(Source material Opens)

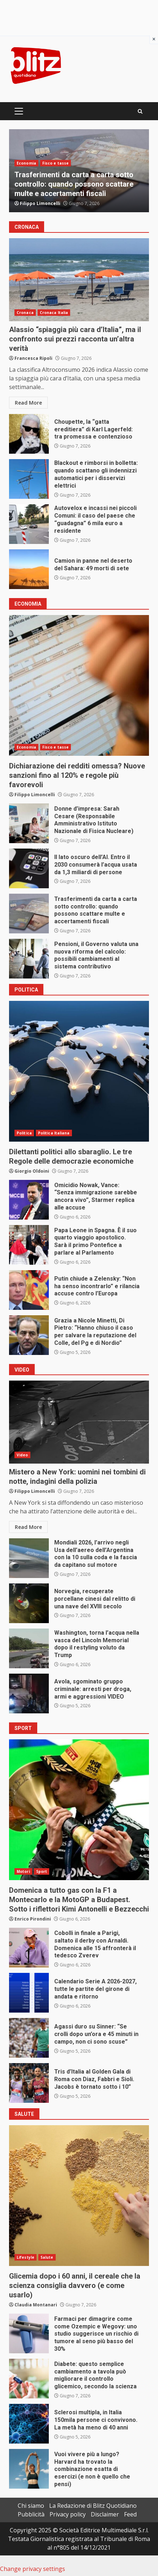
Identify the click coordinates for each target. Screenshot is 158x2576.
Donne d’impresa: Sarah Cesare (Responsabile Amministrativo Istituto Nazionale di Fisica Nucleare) (29, 823)
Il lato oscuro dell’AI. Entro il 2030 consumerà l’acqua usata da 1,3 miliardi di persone (29, 868)
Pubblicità (31, 2514)
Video (22, 1454)
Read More (28, 402)
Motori (23, 1871)
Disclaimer (105, 2514)
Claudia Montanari (35, 2305)
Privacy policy (68, 2514)
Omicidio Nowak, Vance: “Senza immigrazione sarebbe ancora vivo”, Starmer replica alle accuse (29, 1200)
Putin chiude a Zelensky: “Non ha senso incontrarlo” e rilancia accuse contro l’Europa (29, 1290)
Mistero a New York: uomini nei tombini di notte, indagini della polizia (79, 1422)
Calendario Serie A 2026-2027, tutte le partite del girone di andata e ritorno (29, 1993)
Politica (24, 1133)
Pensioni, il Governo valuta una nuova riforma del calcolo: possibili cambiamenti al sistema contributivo (29, 958)
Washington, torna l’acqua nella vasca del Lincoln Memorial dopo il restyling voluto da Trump (29, 1648)
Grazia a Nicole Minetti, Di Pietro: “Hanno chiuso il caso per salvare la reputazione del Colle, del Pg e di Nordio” (29, 1335)
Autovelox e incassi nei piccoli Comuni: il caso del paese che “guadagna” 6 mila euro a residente (29, 524)
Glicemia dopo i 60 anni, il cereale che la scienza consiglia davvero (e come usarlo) (79, 2195)
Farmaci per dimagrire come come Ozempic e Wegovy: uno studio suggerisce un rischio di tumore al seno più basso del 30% (29, 2333)
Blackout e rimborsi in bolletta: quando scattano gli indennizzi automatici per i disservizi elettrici (29, 479)
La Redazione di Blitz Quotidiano (93, 2506)
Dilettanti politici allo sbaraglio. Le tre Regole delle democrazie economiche (79, 1071)
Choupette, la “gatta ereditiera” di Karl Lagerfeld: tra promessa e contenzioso (29, 434)
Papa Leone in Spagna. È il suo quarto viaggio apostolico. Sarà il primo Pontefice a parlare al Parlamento (29, 1245)
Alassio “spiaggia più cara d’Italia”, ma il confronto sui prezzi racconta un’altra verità (79, 279)
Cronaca (25, 312)
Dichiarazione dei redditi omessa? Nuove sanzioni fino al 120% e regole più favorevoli (79, 685)
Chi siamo (31, 2506)
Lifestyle (25, 2257)
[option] (79, 170)
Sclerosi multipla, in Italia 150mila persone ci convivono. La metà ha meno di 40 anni (29, 2424)
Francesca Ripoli (33, 358)
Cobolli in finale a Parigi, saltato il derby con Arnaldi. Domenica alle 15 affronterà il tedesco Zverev (29, 1947)
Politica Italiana (54, 1133)
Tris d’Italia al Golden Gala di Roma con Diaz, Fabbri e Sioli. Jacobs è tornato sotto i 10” (29, 2083)
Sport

(Source material Closes)

Work to complete ▸
Set the records down again exactly, and omit any picture in them.

Exercise response ▸
Identify the click coordinates for each target. Screenshot is 158x2576.
Donne d’impresa: Sarah Cesare (Responsabile Amministrativo Istituto Nazionale di Fisica Nucleare) (29, 823)
Il lato oscuro dell’AI. Entro il 2030 consumerà l’acqua usata da 1,3 miliardi di persone (29, 868)
Pubblicità (31, 2514)
Video (22, 1454)
Read More (28, 402)
Motori (23, 1871)
Disclaimer (105, 2514)
Claudia Montanari (35, 2305)
Privacy policy (68, 2514)
Omicidio Nowak, Vance: “Senza immigrazione sarebbe ancora vivo”, Starmer replica alle accuse (29, 1200)
Putin chiude a Zelensky: “Non ha senso incontrarlo” e rilancia accuse contro l’Europa (29, 1290)
Mistero a New York: uomini nei tombini di notte, indagini della polizia (79, 1422)
Calendario Serie A 2026-2027, tutte le partite del girone di andata e ritorno (29, 1993)
Politica (24, 1133)
Pensioni, il Governo valuta una nuova riforma del calcolo: possibili cambiamenti al sistema contributivo (29, 958)
Washington, torna l’acqua nella vasca del Lincoln Memorial dopo il restyling voluto da Trump (29, 1648)
Grazia a Nicole Minetti, Di Pietro: “Hanno chiuso il caso per salvare la reputazione del Colle, del Pg e di Nordio” (29, 1335)
Autovelox e incassi nei piccoli Comuni: il caso del paese che “guadagna” 6 mila euro a residente (29, 524)
Glicemia dopo i 60 anni, il cereale che la scienza consiglia davvero (e come usarlo) (79, 2195)
Farmaci per dimagrire come come Ozempic e Wegovy: uno studio suggerisce un rischio di tumore al seno più basso del 30% (29, 2333)
Blackout e rimborsi in bolletta: quando scattano gli indennizzi automatici per i disservizi elettrici (29, 479)
La Redazione di Blitz Quotidiano (93, 2506)
Dilettanti politici allo sbaraglio. Le tre Regole delle democrazie economiche (79, 1071)
Choupette, la “gatta ereditiera” di Karl Lagerfeld: tra promessa e contenzioso (29, 434)
Papa Leone in Spagna. È il suo quarto viaggio apostolico. Sarà il primo Pontefice a parlare al Parlamento (29, 1245)
Alassio “spiaggia più cara d’Italia”, ma il confronto sui prezzi racconta un’altra verità (79, 279)
Cronaca (25, 312)
Dichiarazione dei redditi omessa? Nuove sanzioni fino al 120% e regole più favorevoli (79, 685)
Chi siamo (31, 2506)
Lifestyle (25, 2257)
[option] (79, 170)
Sclerosi multipla, in Italia 150mila persone ci convivono. La metà ha meno di 40 anni (29, 2424)
Francesca Ripoli (33, 358)
Cobolli in finale a Parigi, saltato il derby con Arnaldi. Domenica alle 15 affronterà il tedesco Zverev (29, 1947)
Politica Italiana (54, 1133)
Tris d’Italia al Golden Gala di Roma con Diaz, Fabbri e Sioli. Jacobs è tornato sotto i 10” (29, 2083)
Sport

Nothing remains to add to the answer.